Worthy competitor of Scrabble and trivia.
Yesterday was Halloween. I closed the book after two weeks of reading and writing marginal commentary that may or may not have been directly related to the poems. I drew a picture of a man in a hot-air balloon with shadow looming long in clouds. I longed for the Chuck Taylors my mother threw away long ago. Word, word, word, says the scribe, but I know better than that. I know the lyrical incantations that lead to prayer and curse, spellings of hope in the power of the Word: I’m told it can raise the dead. Non Omnis Moriar: not everything dies—dear zombie golem, your robotic body is indeed a ghostly home.
            I once read an article by D.L. Alvarez, “Nostalgic,” that claims that a woman whose brother died in a car crash could still hear his screams years later. It was not a neurological condition. Tiny ear bones vibrated as they would for all other sound waves, a soft rippling of the horrific. You are right—the ghosts murmur, or sometimes they cry, into those giant spaces that are you or me, firings of circuitous wiring, the switch flipped by the invisible or the imagined, but, most importantly, just as goddamn real as all else.
What is the total of our resistance? Add the reciprocals of all points of tension. Divide one by this number. Does the abacus compute?

Today is All Saints Day—listen carefully and feel for the ache of your eardrum to a song that someone once knew.  Don’t bother trying to name that tune. You probably never heard it before, or maybe you, of all people, have or came across it in this mapping out of words and toys, baubles, gnomes, phenomena and lore, but it doesn’t matter because any hymn or pop song, any chorus for another round of booze will do.

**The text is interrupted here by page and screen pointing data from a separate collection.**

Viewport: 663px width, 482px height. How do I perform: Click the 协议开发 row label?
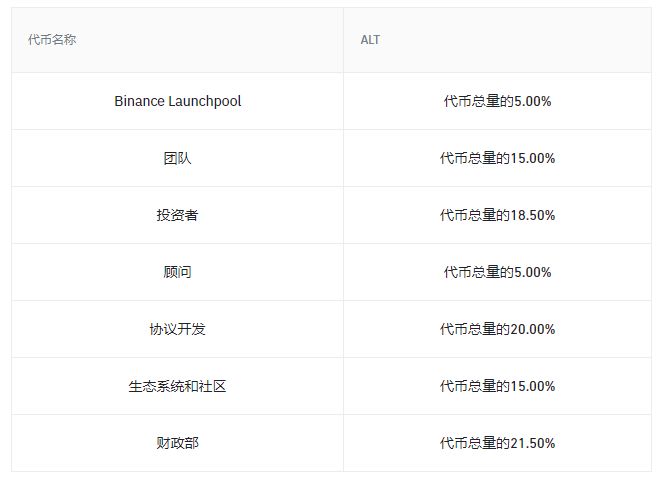[x=177, y=329]
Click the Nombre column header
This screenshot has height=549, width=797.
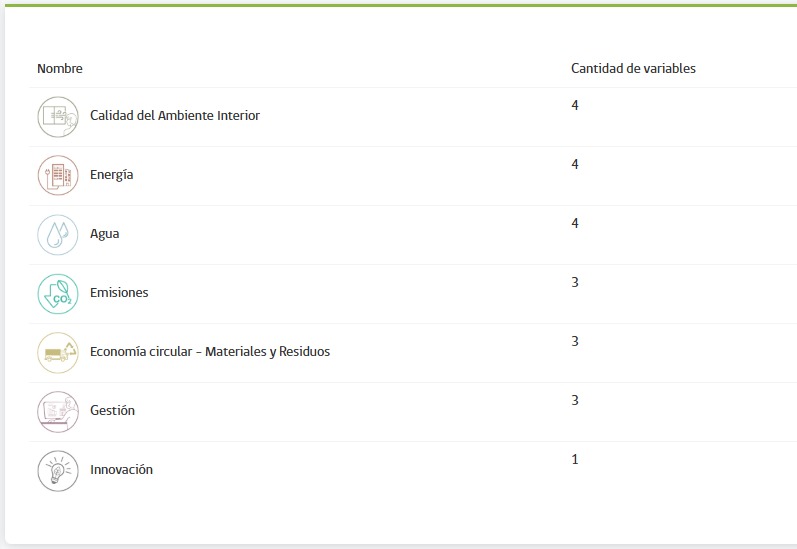60,69
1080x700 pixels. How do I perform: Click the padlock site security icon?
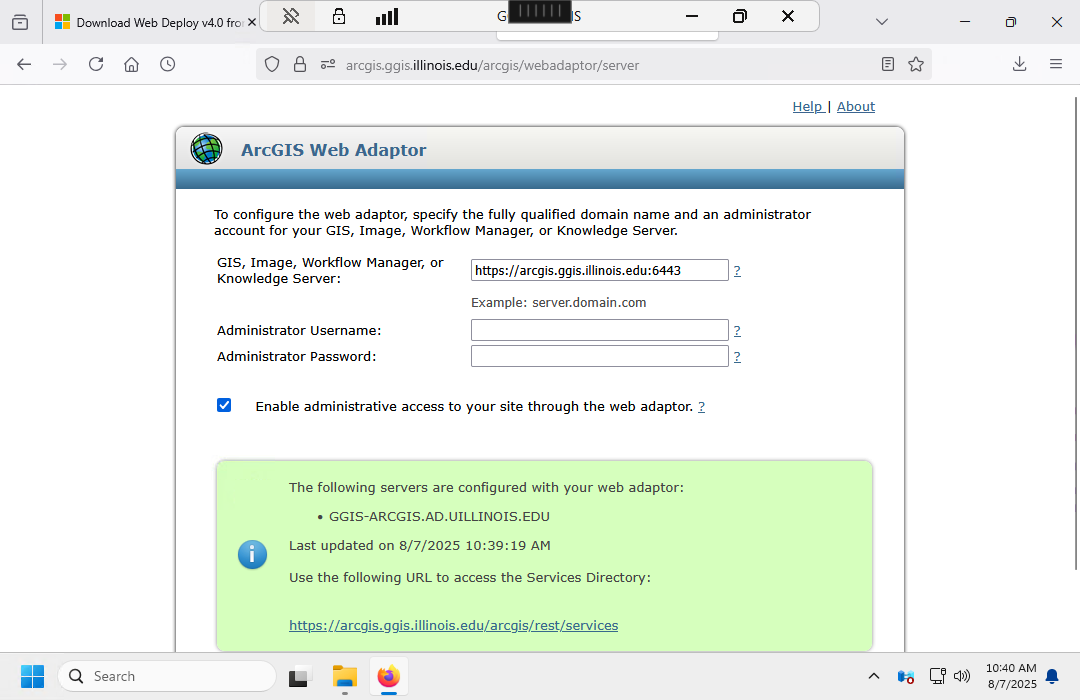click(299, 64)
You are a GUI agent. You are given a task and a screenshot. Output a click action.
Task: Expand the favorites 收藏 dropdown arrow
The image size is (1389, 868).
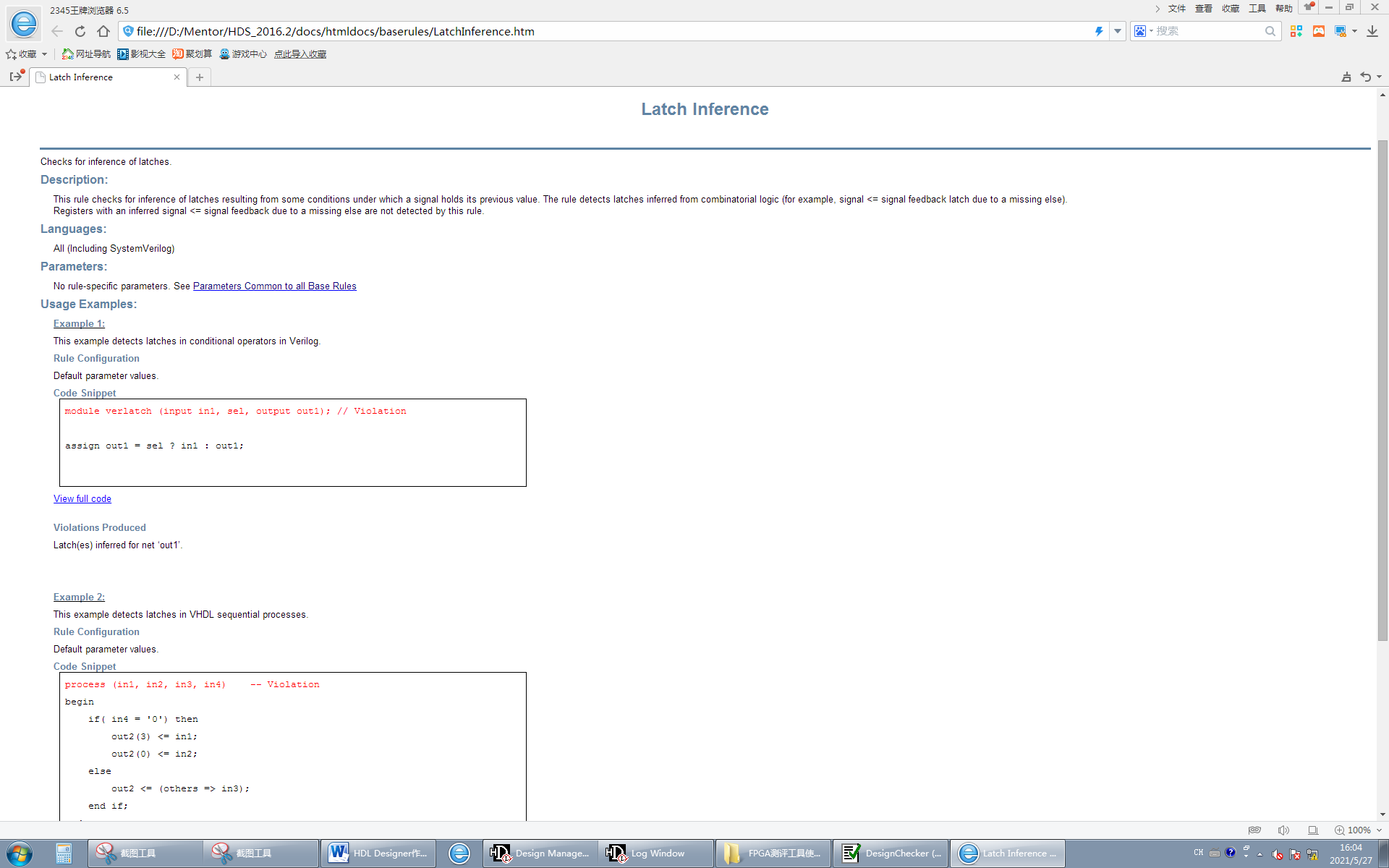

The cartographer is 63 dead men who know something about space and direction. The astrolabe is not enough. I will read this book again.
I am looking at fish captive in Chicago—the sea dragons glimmer like jewels, and I point to the pregnant belly of the male. Beside me, Poseidon, that motherfucker of all buccaneers, holds court on a forearm. The spectre is a spectrum of space between, the liminal, the parlor to the mythic, or just the life of the automaton who thinks he is a real boy. It is the realm of the carnivalesque long after the Tilt-A-Whirl has closed down. I trace trident with lip and lashes, cover chest with palm and hair. I wonder when he will change the tide.

On the All Soul’s Day that is everyday as the haunted remember rippled visages, uncork the Madeira and it drinks as new. On this day, I will step into the River Acheron, or any other river of the dead. An Irishman will read my tea leaves, and the trinkets and detritus of the universe will float by. A vested figure will stand somewhere on the shore and observe and point and name. Will it add up to anything more than the totem piling of sounds and images? The words don’t matter, he will say. The river doesn’t matter, he will say, but the nixie will still know the way to the water gods. The details don’t matter, he will say, yet, still, he will stand. Still, he will point. Still, he will name. Still. Jenny Haniver; Spectre of the Brocken; the Windmills of Mallorca; honey mushroom  / tree killer, Armillaria Ostoyae. Name the place; name the moment; articulate as much as possible—in other words, map the space and x your spot. I am here.
The current is quick and I will I will not drown. Water will pour into our lungs, but still we live, until we are gone, and there is nothing to name our dying once done.